From: Daniel Lowd (lowd@cs.washington.edu)
Date: Wed Oct 20 2004 - 01:02:46 PDT
This paper proposed an alternative to TCP that they called "XCP",
specially designed to cope with congestion on high bandwidth, high RTT
networks. The strength of their protocol is that they can achieve full
bandwidth utilization much more quickly by providing detailed congestion
feedback. The cost of this is more fields devoted to congestion control,
and intelligent routers that handle those fields. Their approach also
decouples efficiency and fairness: the router determines how much to
increase or decrease traffic (efficiency) and whose traffic to adjust
(fairness) separately.
It should come as no surprise that providing more information allows for
finer control. However, in the face of all the claims made by this paper
("It's always better in every scenario and lets you do more stuff!") I
found myself somewhat skeptical. For example, the stability analysis
assumed that every flow was identical: this is clearly unrealistic. The
experiments investigating a variety of different scenarios helped address
some of this in practice.
Furthermore, it seems that the routers are more vulnerable to malicious
hosts, since they depend on more information from them. A regular old IP
router doesn't have to believe any round trip times or window sizes. And
unless the XCP router keeps track of some per-flow state, it can never
tell if it's being fooled. The authors note that a router could
spot-check its connections, but a router can probably only afford that for
a small minority of its flows. Analogously, as long as highway patrolmen
are sufficiently infrequent, people will continue to speed.

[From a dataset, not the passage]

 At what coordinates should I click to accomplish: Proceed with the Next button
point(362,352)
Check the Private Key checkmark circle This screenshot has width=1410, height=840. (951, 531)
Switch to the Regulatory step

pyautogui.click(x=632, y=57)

Before deploying this widely, I would want to see a more detailed security
analysis -- what happens when, due to malice or negligence, a host lies
about its cwnd and rtt? What happens when many hosts lie, either
overestimating or underestimating? I noticed that the cwnd is never
smaller than a single packet. What happens if the host simply increases
their packet size to, say, 1 megabyte, and then fragments it? How hard is
it for a clever adversary to trick the fairness criteria into squeezing
out all other traffic?
The final challenge is, of course, deployment. I thought that aspect was
handled quite well. The authors described how "bilingual" routers could
offer XCP when the hosts were compatible and TCP congestion control
otherwise. This seemed fair.
Overall, I think this paper is useful for thinking about how networks
could be made more efficient by leveraging more information in routers.
The gains look impressive, and the experiments cover a variety of
scenarios, but I remain wary of what ill-performing hosts could do.